-- SUPPLIED RECORDS follows --
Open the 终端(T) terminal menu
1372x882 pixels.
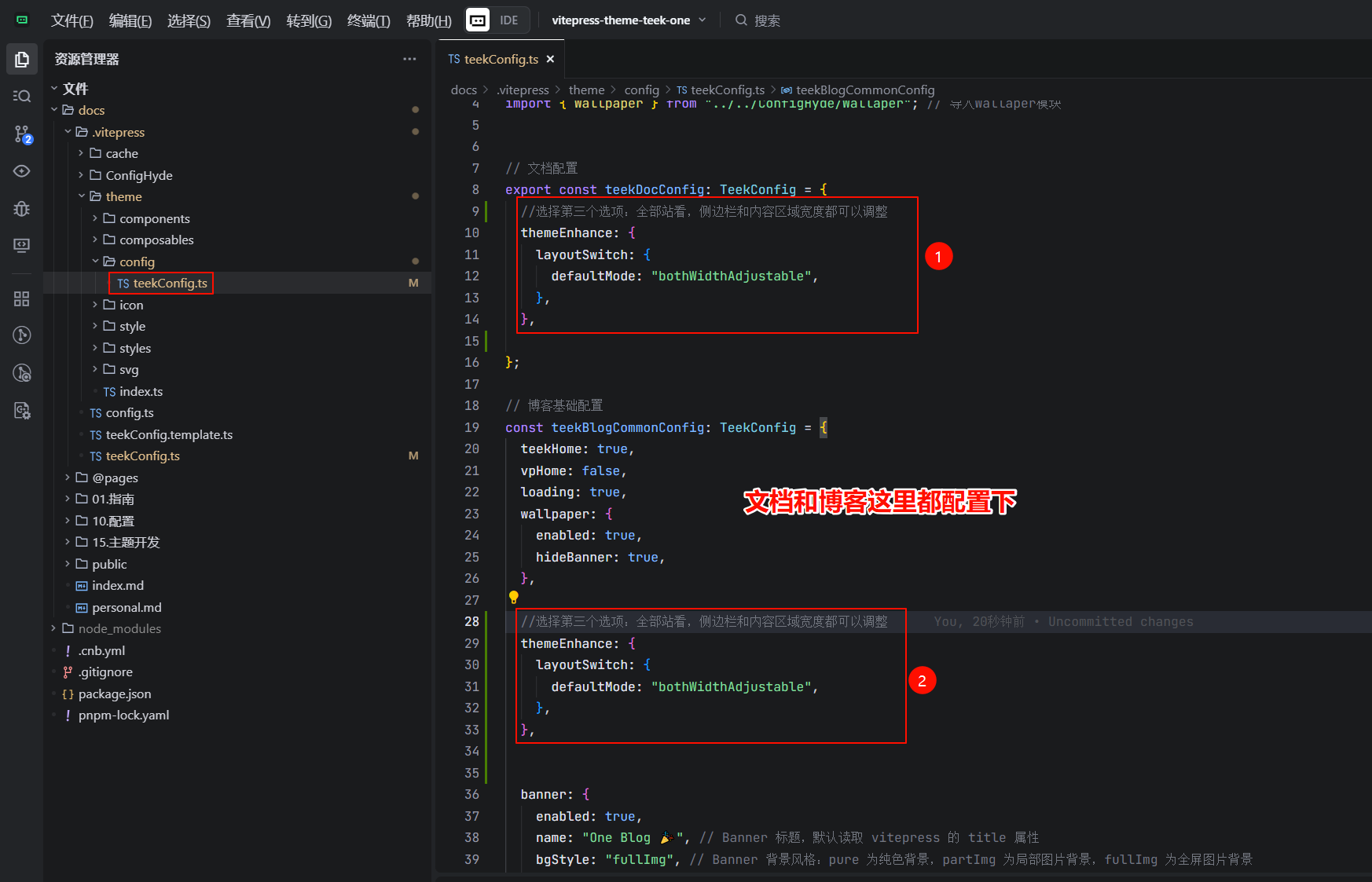point(368,20)
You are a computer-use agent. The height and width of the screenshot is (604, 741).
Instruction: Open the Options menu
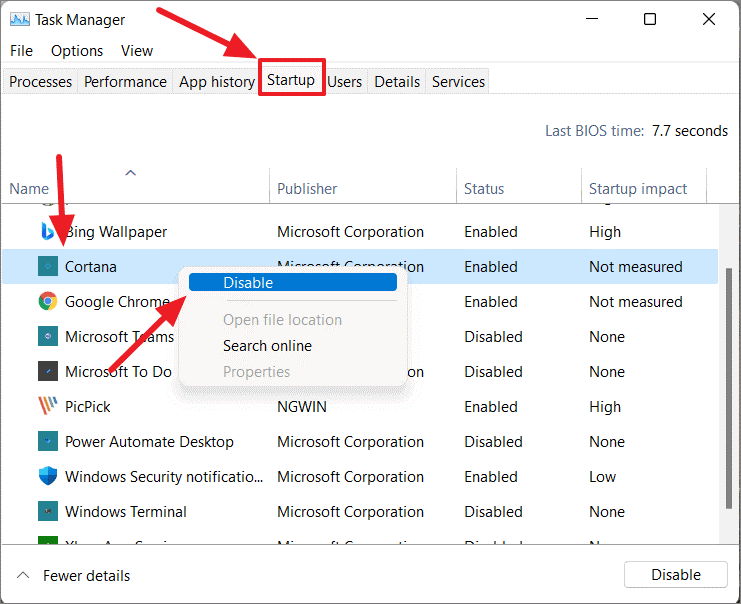tap(77, 51)
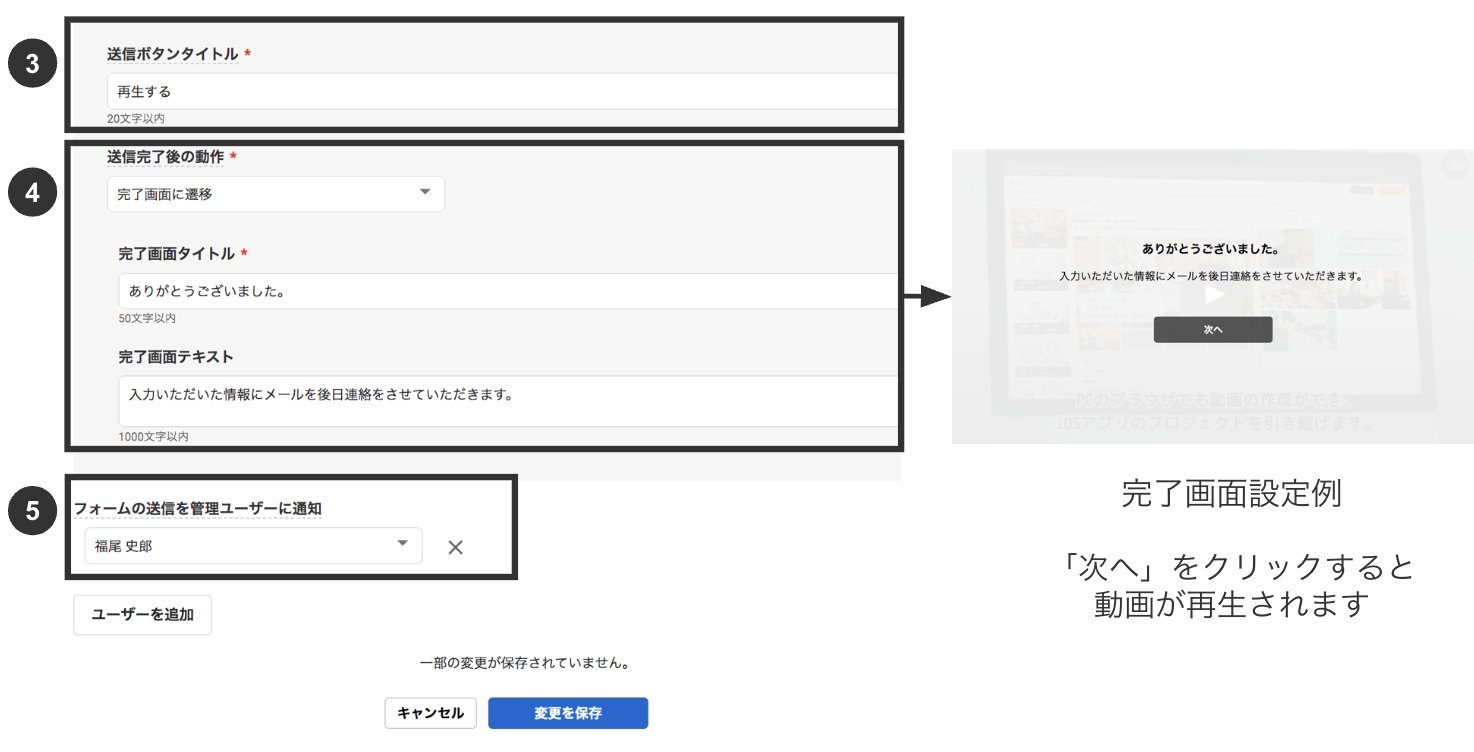Click the 次へ button in the preview screen
1474x752 pixels.
(x=1212, y=329)
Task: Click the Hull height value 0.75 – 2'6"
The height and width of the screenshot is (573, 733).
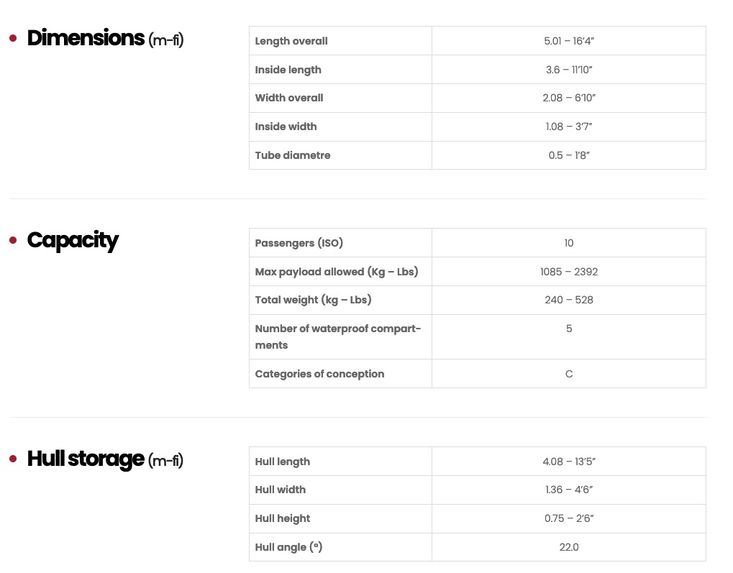Action: (568, 518)
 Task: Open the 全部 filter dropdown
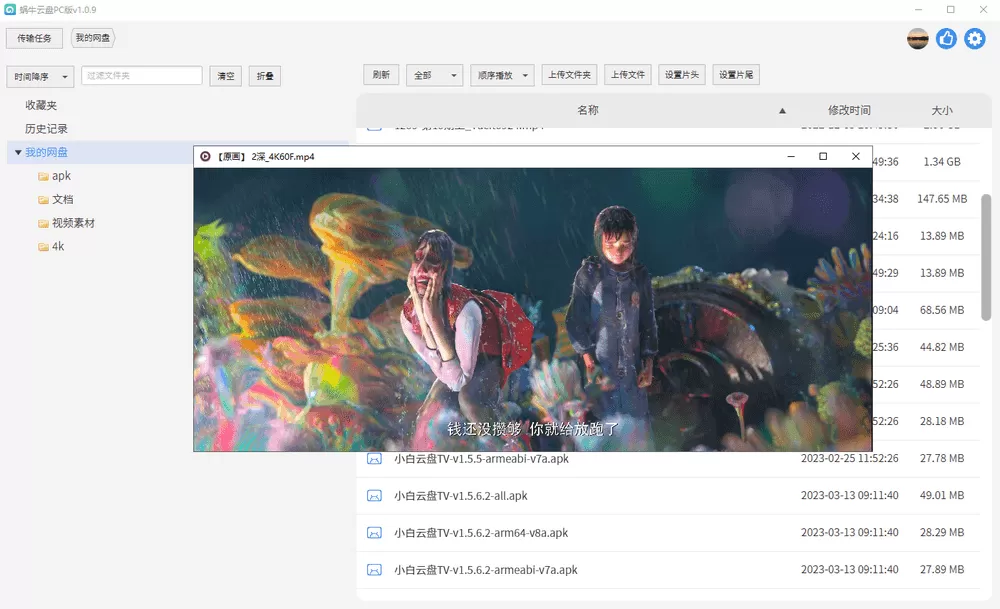pos(434,74)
-- SUPPLIED RECORDS concluded --
- WORK INSTRUCTION -
The records above should be returned word for word, with every picture left out.

- YOUR SOLUTION -
Open the 终端(T) terminal menu
1372x882 pixels.
point(368,20)
You are a computer-use agent. The height and width of the screenshot is (604, 741).
Instruction: Open the Options menu
tap(77, 51)
Click the 次へ button in the preview screen
1474x752 pixels.
(x=1212, y=329)
Task: Click the Hull height value 0.75 – 2'6"
The height and width of the screenshot is (573, 733).
Action: (568, 518)
 Task: Open the 全部 filter dropdown
pos(434,74)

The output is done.